RLHFlow / Online-RLHF

A recipe for online RLHF.
https://rlhflow.github.io/
335 stars 39 forks source link

question about dpo dataset #12

Closed LiuChen19960902 closed 1 day ago

LiuChen19960902 commented 1 month ago

Hi, awesome work and thanks for open source!

In reading your article 'RLHF Workflow: From Reward Modeling to Online RLHF', Chapter 3 mentions: “ Hybrid batch learning. We formulate a slightly more general framework to combine an initial offline dataset with online data collected during training.“

Does the mixing of the two types of data here refer to a hybrid method where you start from p0(sft), use p0 as the reference model, and include the 20k data annotated in each iteration? Or does it refer to the corresponding solution mentioned in LLaMA2 to address the 'alignment tax' issue?

Thanks!

WeiXiongUST commented 1 month ago

Thanks for your nice word and interests in our project!

For this implementation, we do not train in a hybrid learning. We formulate the problems in a hybrid learning manner because in the ICML paper Iterative Preference Learning from Human Feedback: Bridging Theory and Practice for RLHF under KL-Constraint , we want to establish a more general mathematical framework.

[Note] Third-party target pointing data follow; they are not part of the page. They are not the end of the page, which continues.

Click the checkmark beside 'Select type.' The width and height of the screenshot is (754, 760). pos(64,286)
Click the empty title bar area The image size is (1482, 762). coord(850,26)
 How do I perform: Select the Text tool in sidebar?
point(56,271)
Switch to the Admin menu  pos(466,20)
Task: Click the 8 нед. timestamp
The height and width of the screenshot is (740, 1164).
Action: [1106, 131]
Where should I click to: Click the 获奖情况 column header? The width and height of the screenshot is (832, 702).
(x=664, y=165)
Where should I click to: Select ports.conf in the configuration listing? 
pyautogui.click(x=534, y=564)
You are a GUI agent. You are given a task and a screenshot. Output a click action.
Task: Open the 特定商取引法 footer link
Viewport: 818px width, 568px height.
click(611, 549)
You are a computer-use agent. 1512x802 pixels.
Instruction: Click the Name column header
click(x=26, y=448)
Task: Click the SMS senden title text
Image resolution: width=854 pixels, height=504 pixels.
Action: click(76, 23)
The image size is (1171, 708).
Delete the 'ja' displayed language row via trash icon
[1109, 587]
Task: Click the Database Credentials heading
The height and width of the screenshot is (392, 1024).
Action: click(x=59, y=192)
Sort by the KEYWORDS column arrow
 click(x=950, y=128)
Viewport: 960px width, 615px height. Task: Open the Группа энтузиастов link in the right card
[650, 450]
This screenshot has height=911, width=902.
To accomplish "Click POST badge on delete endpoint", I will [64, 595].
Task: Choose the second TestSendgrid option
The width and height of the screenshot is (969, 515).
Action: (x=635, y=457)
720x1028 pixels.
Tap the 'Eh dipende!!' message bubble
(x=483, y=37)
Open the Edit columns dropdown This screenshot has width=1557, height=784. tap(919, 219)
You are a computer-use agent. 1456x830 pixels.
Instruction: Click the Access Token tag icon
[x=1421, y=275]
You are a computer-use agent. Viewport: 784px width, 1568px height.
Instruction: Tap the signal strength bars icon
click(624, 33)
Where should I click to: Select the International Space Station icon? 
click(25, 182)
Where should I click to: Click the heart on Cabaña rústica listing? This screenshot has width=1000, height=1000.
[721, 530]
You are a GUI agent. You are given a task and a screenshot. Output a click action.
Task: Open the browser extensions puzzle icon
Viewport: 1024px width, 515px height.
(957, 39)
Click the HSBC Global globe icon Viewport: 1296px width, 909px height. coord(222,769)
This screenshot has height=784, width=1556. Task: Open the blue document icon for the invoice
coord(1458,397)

To be more specific, for each iteration, the data is generated by the current model itself only, and possibly with rejection sampling (i.e., best-of-n v.s. worst-of-n) when we train the model reported in RLHF Workflow.

But definitely, you can try to first warm-up at an offline dataset. If you would like to use a hybrid learning instead, you may run DPO on an offline dataset as your first iteration.

The LLaMA2 method is more like a replay, which means that at each iteration, you add some old data into the training set.